Work required:
Find the word "computer" in the records below. List each line containing it.

Source data:

-*-

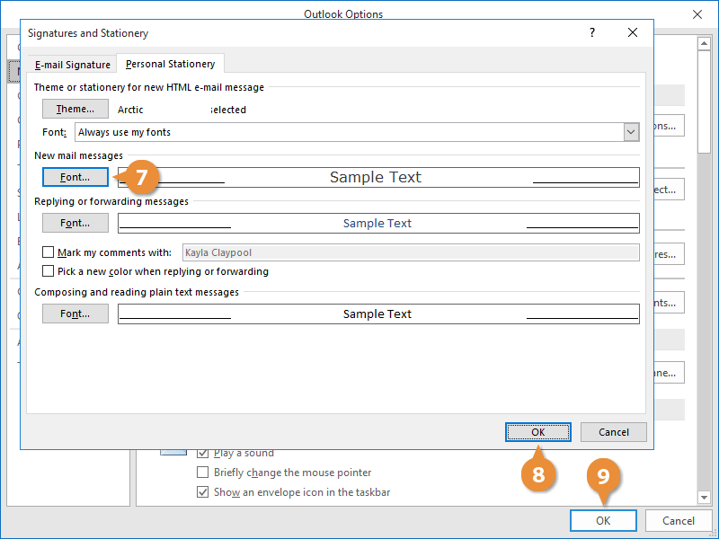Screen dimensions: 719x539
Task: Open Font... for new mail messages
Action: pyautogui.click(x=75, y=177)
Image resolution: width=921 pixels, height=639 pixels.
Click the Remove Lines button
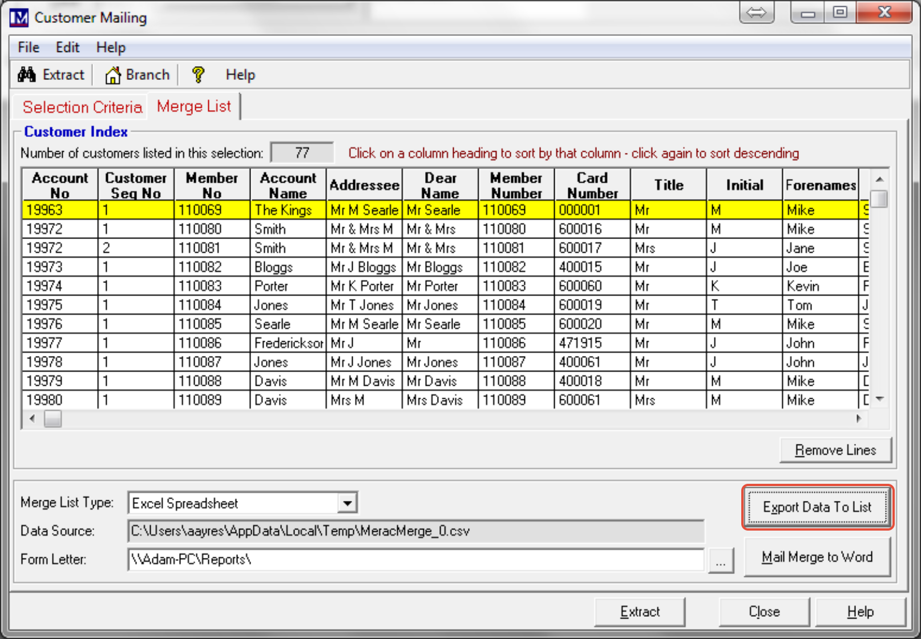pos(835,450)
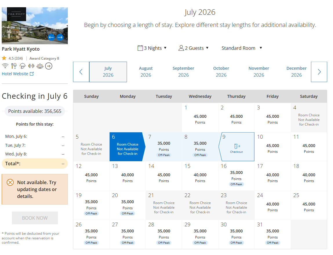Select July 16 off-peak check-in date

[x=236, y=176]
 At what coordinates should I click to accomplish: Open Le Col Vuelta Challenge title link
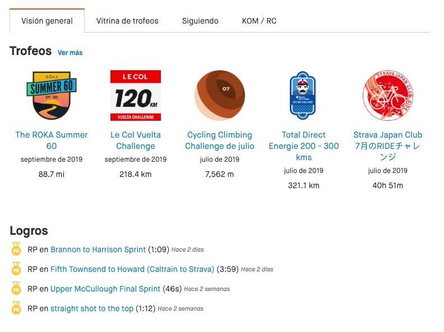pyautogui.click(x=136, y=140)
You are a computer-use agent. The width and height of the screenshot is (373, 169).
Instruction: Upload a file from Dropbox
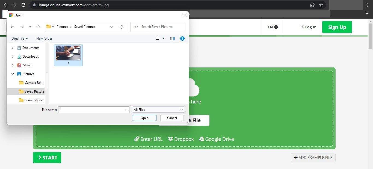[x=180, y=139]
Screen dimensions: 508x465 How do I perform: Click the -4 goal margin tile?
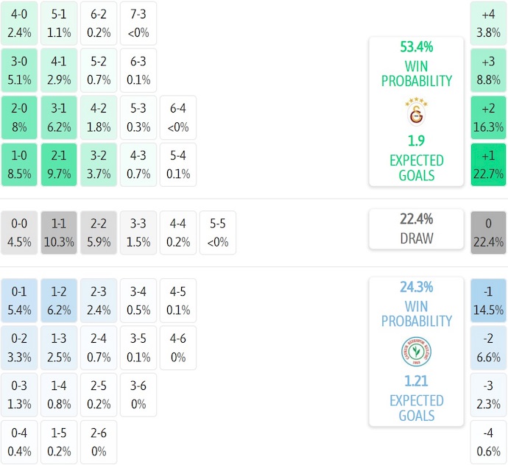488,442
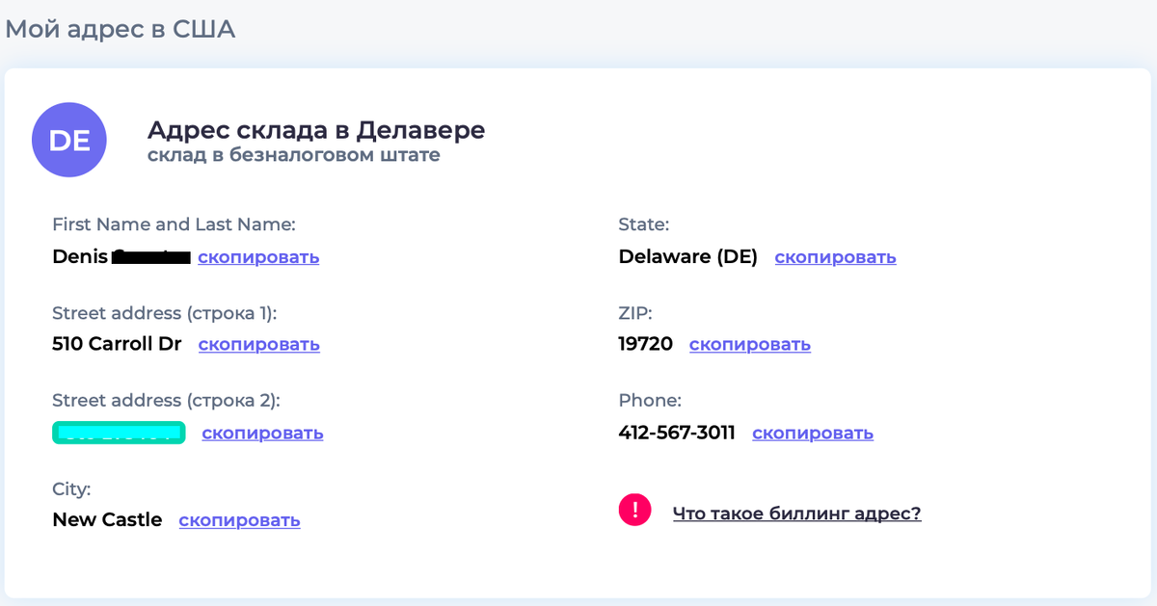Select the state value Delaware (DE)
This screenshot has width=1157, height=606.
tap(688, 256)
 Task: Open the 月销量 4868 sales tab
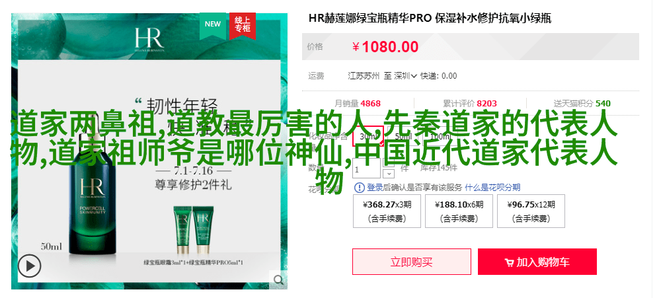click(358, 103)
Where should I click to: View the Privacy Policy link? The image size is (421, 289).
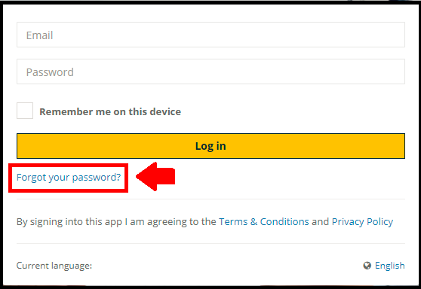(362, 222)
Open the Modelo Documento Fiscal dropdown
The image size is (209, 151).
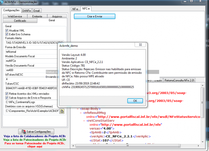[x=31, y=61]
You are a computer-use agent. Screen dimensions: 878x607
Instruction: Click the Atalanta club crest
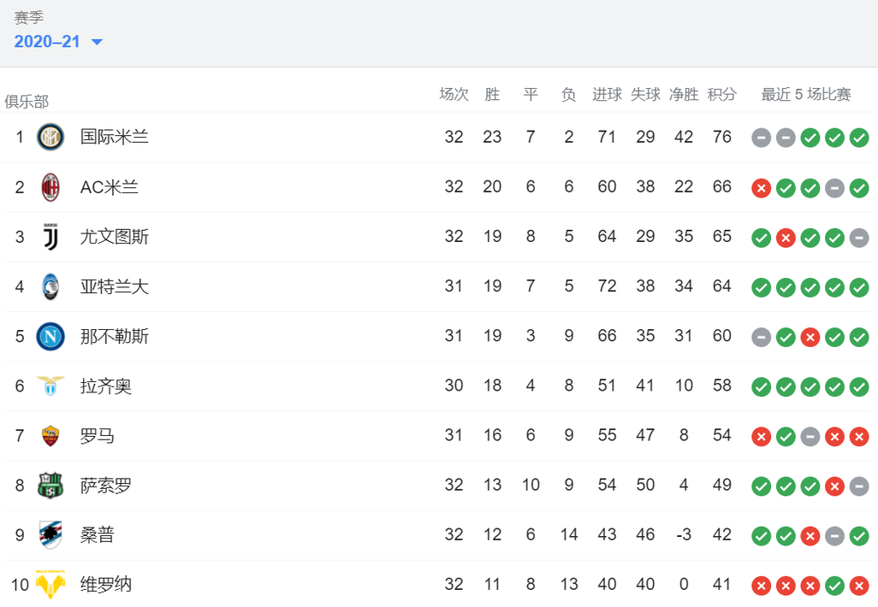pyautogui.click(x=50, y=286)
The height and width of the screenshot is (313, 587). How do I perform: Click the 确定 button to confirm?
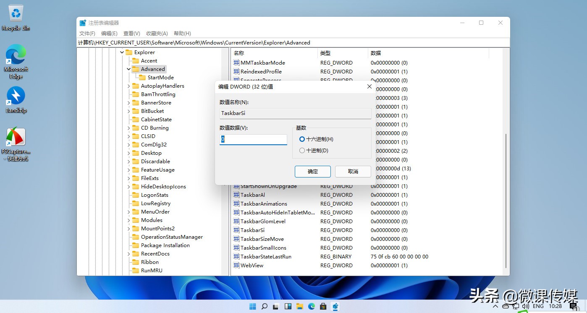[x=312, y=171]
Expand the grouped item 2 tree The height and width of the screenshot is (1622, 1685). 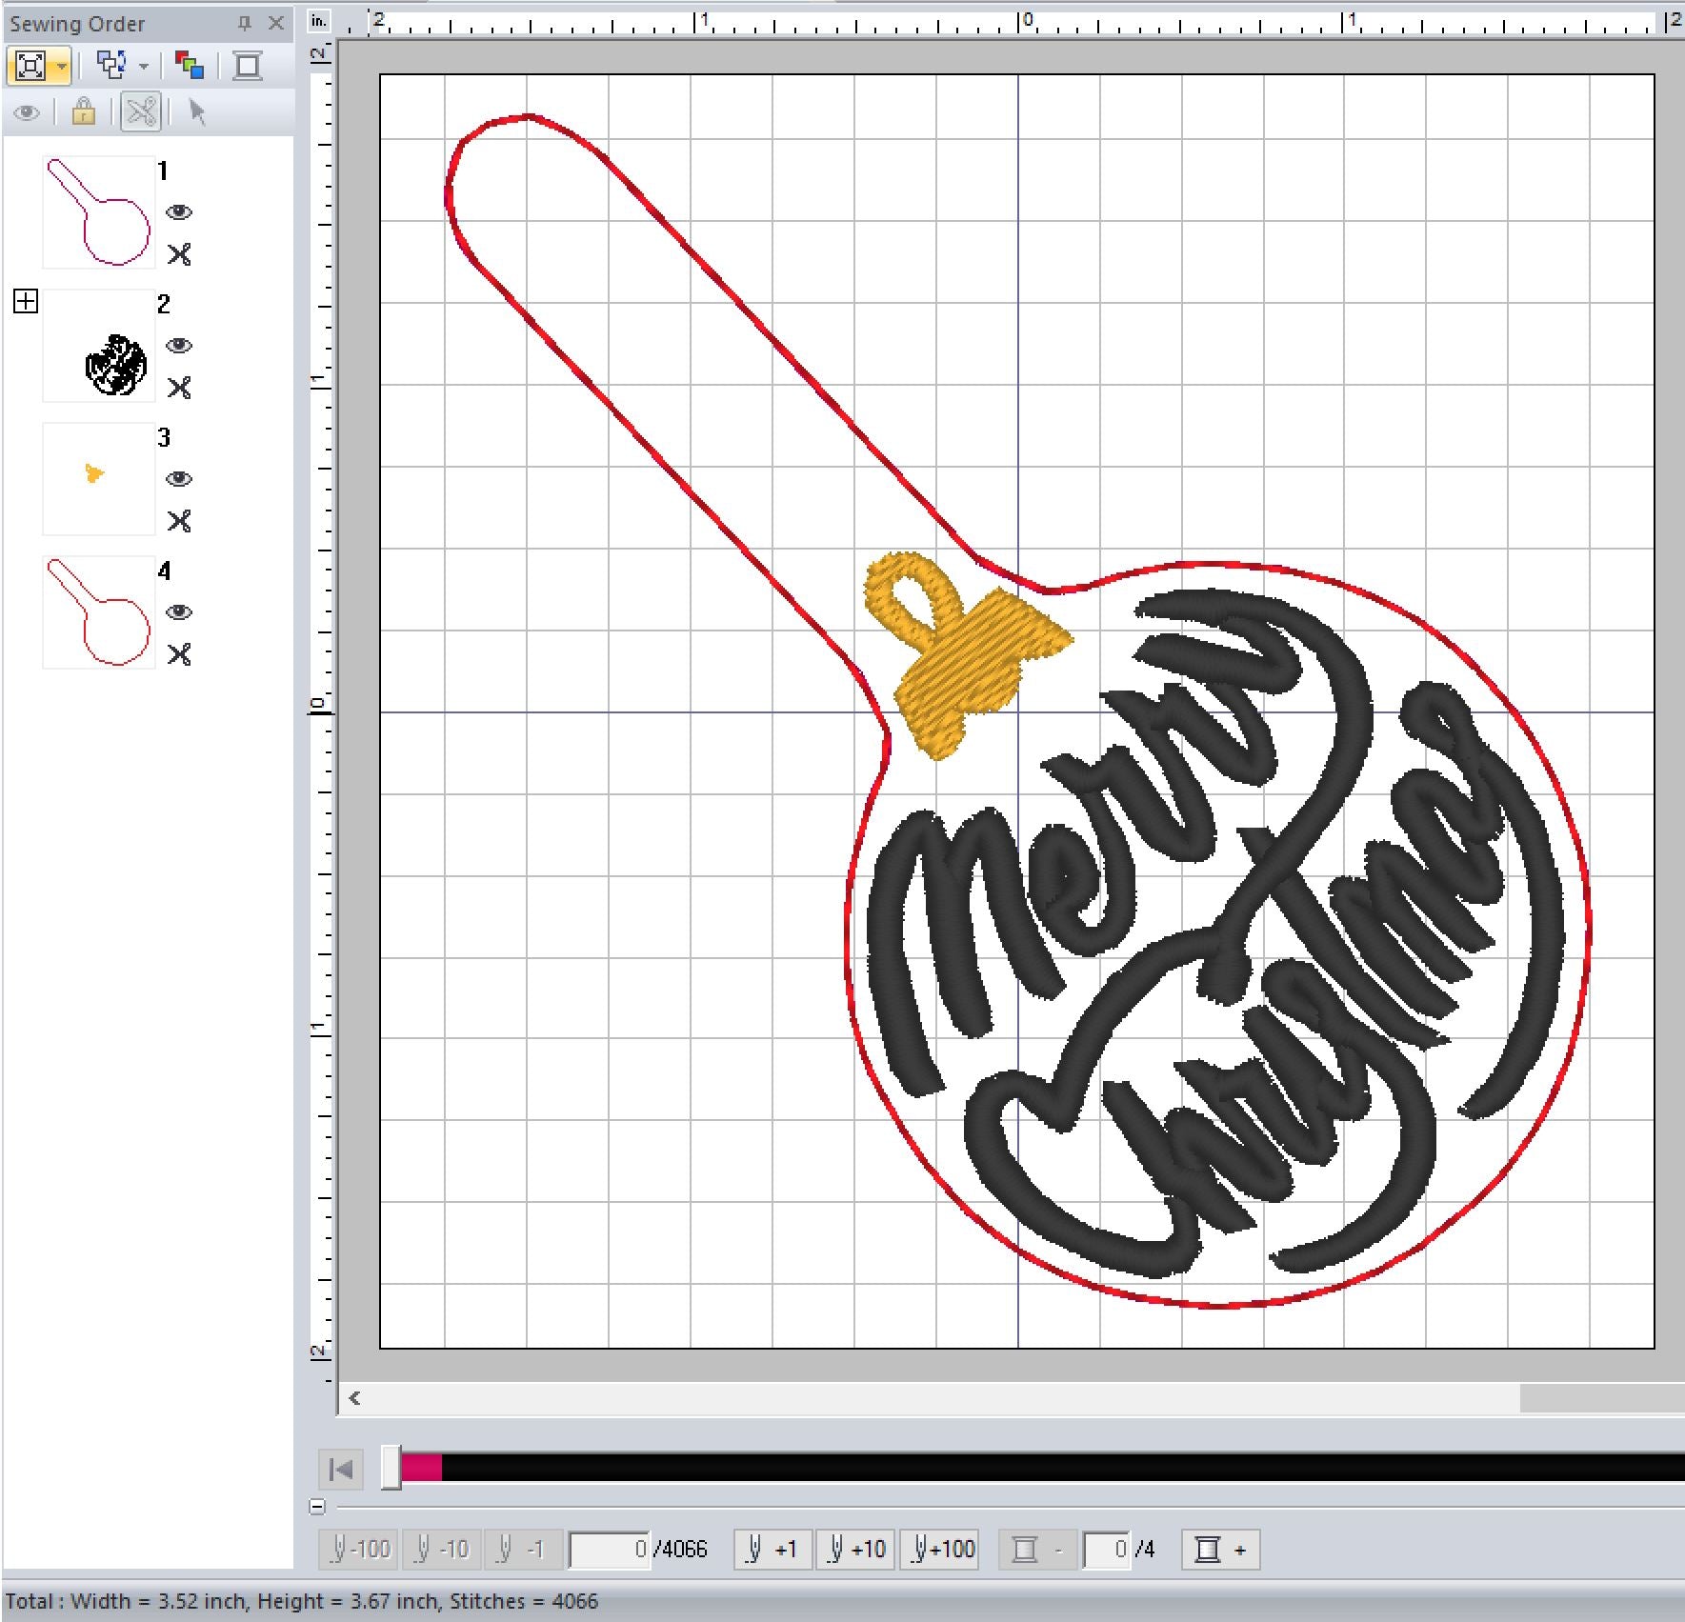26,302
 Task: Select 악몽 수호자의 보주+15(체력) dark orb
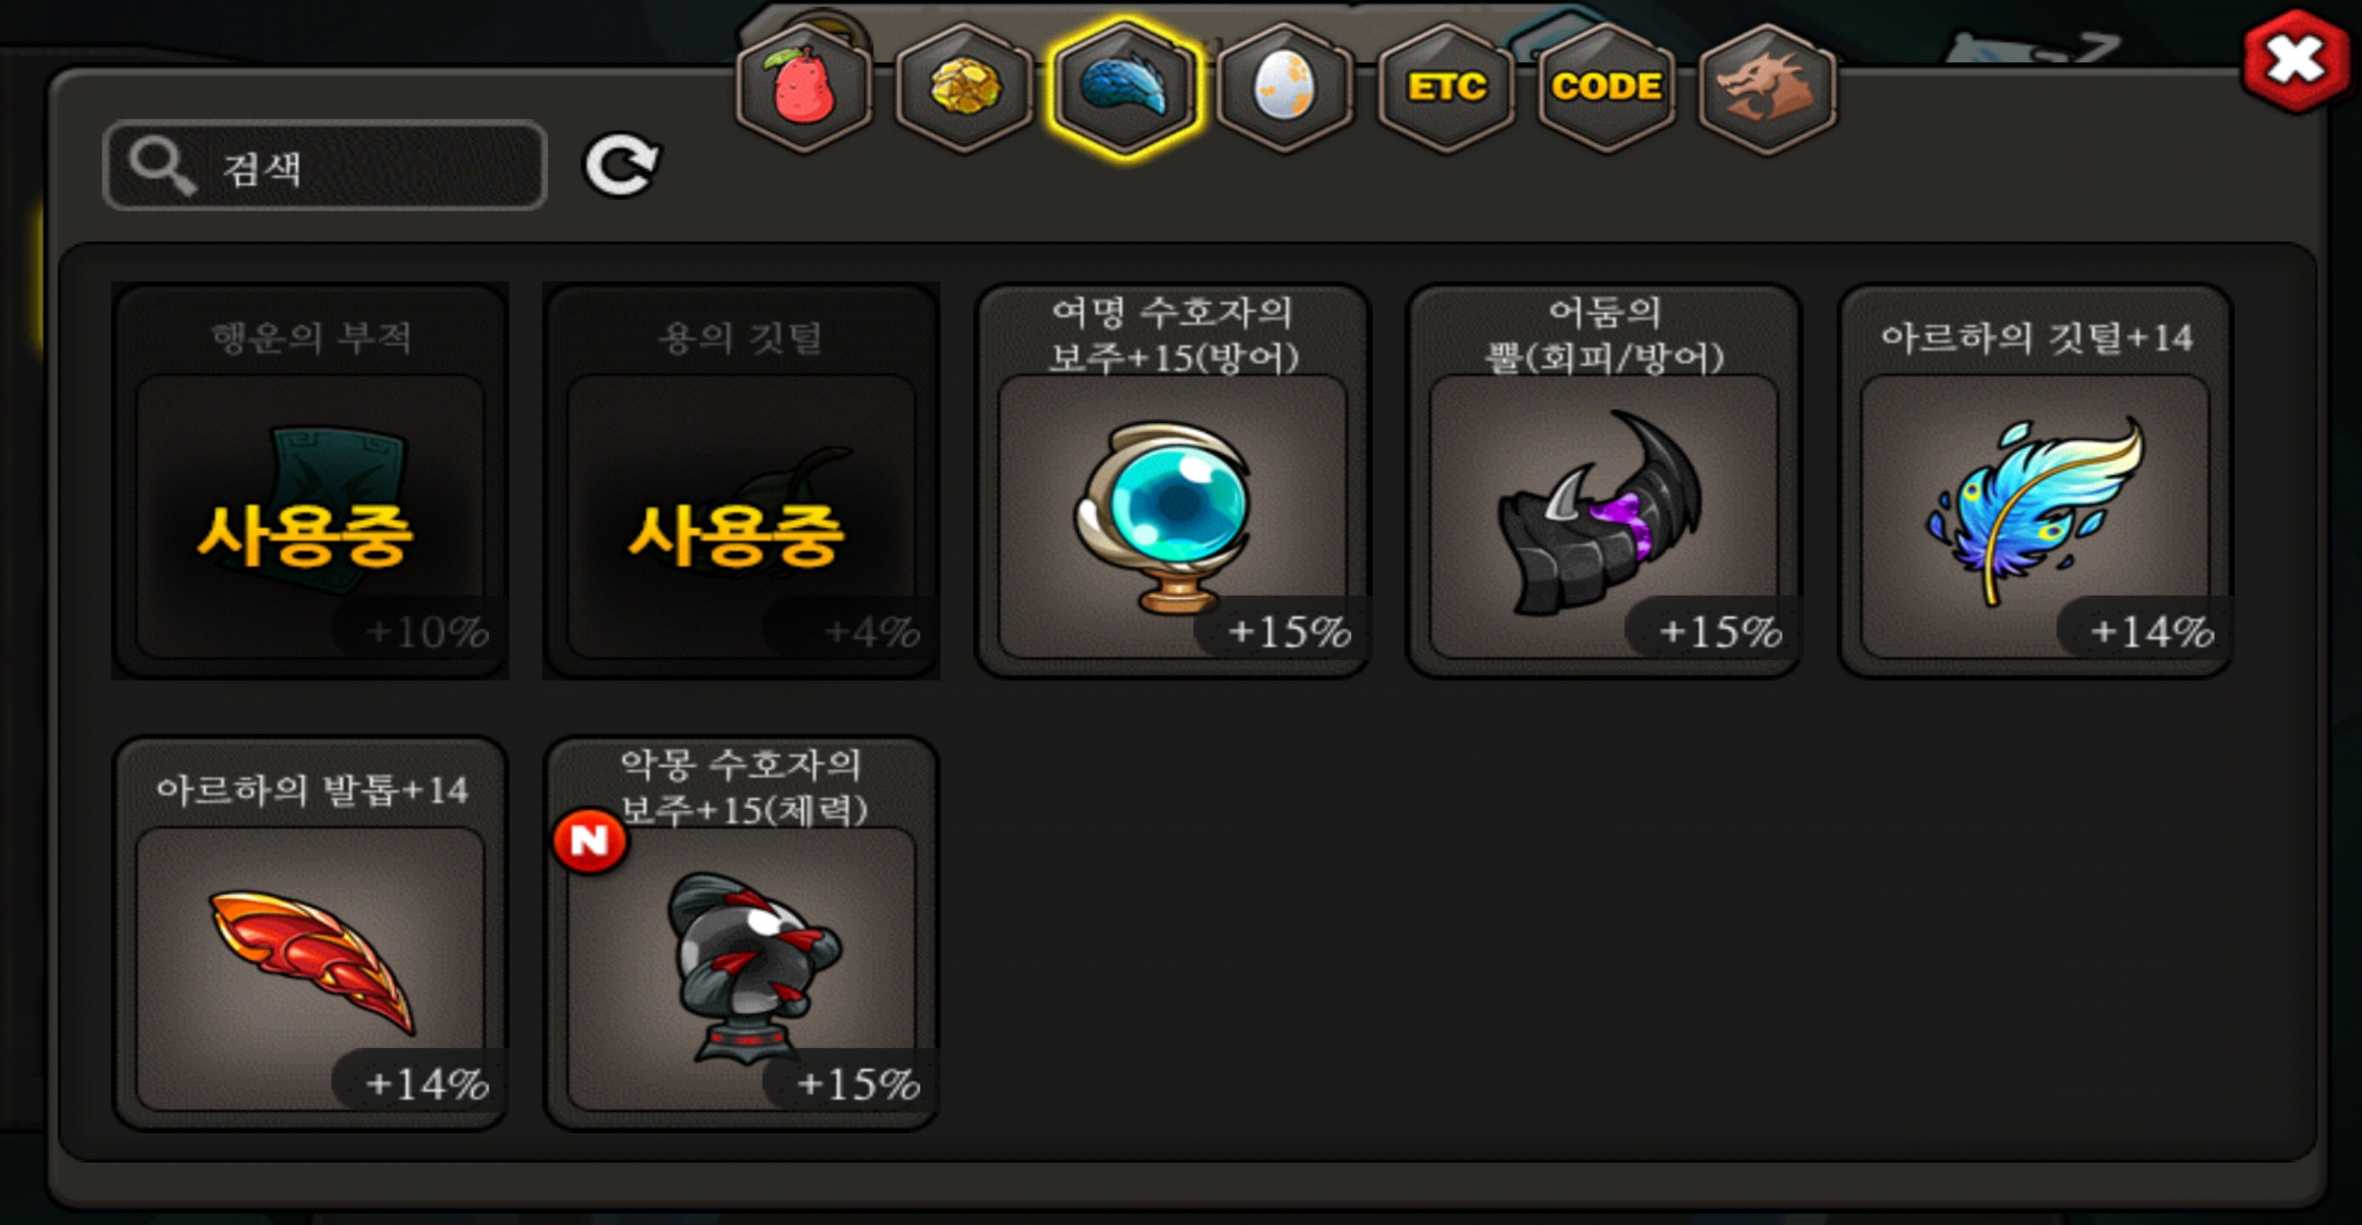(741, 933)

-*-

Exercise response:
You are a computer-use agent. The width and height of the screenshot is (373, 169).
You are a computer-use agent. Screen dimensions: 878x607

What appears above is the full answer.